Producing a medical grade disinfectant proved to be a truly transdisciplinary endeavour.

A physicist, a biologist, and a chemist enter a bar

Producing a medical grade disinfectant proved to be a truly transdisciplinary endeavour. Prof. Vasilis Valdramidis (Faculty of Health Sciences) and Prof. Ruben Gatt (Metamaterials Unit at the Faculty of Science) introduced the plasma technology to Kozak, who refined the methodology; Griffin ran the efficacy and safety tests; and Mallia idealised the chemical composition of the disinfectant. Take one member out of this equation, and the project would have become impossible.

Kozak developed the plasma technology, which injects plasma into water. The intensity and duration of the plasma discharge, the chemical characteristics of the water, and even the gas that transports the current (for this particular case, air) were initially decided by him. Griffin and Mallia took his initial set-up and started tweaking it to try to produce their disinfectant. Every detail had to be tested – each step in production affects the next. Was the plasma discharge too intense? Was it too long? Was the water pure enough? Was it too pure? Did it need more salts? Each change results in a slightly different final composition, with different effects on animal cells, viruses, bacteria, and fungi.

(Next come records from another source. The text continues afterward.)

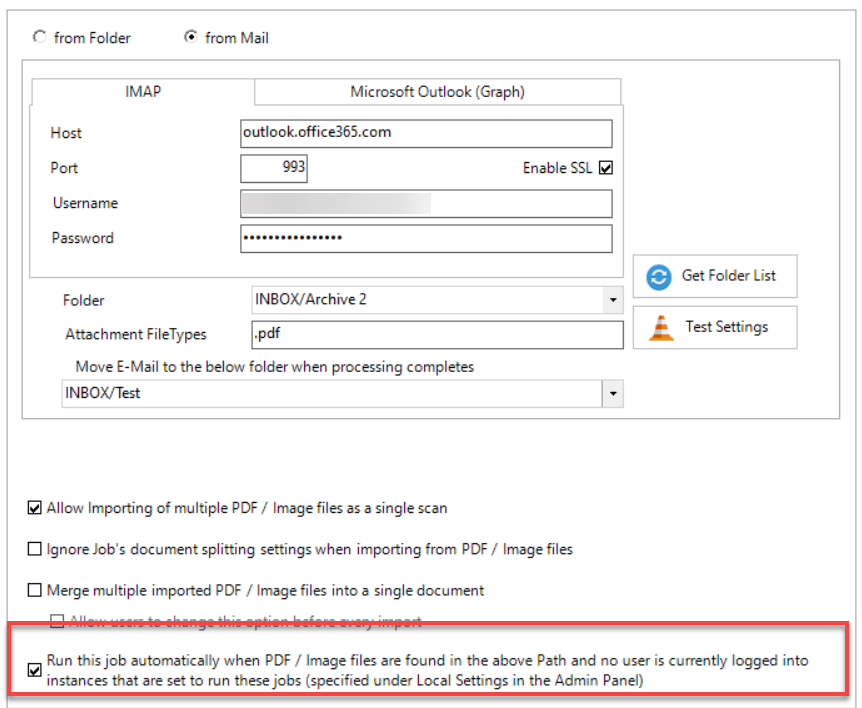The height and width of the screenshot is (708, 862).
Task: Click the blue refresh icon on Get Folder List
Action: click(658, 277)
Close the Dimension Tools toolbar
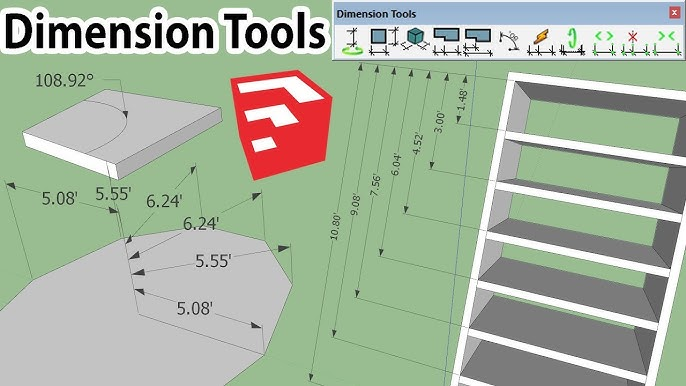The image size is (686, 386). coord(674,13)
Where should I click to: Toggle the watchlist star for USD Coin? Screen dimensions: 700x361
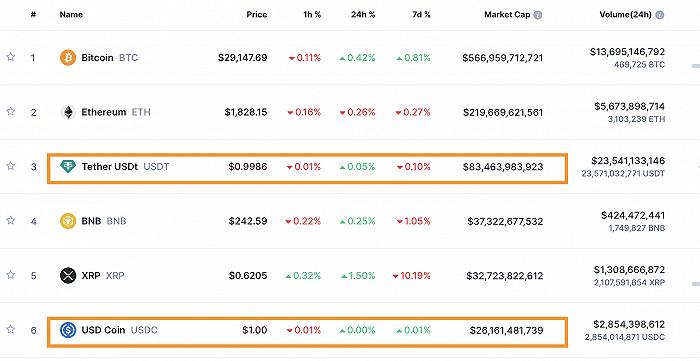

The team is currently still testing the protocol to efficiently produce the disinfectant. In the near future, they plan to commercialise the machine to companies and services in health-related departments. They believe that this will prevent the shortage of disinfectant during periods of high demand, especially in essential services like hospitals and healthcare facilities.

SANITAS is an unexpected product of a very particular period in our history. Yet, the project is leading to new innovations that will benefit humanity for decades.

Project SANITAS is funded by the Malta Council for Science and Technology and Malta Enterprise through the COVID-19 R&D Fund.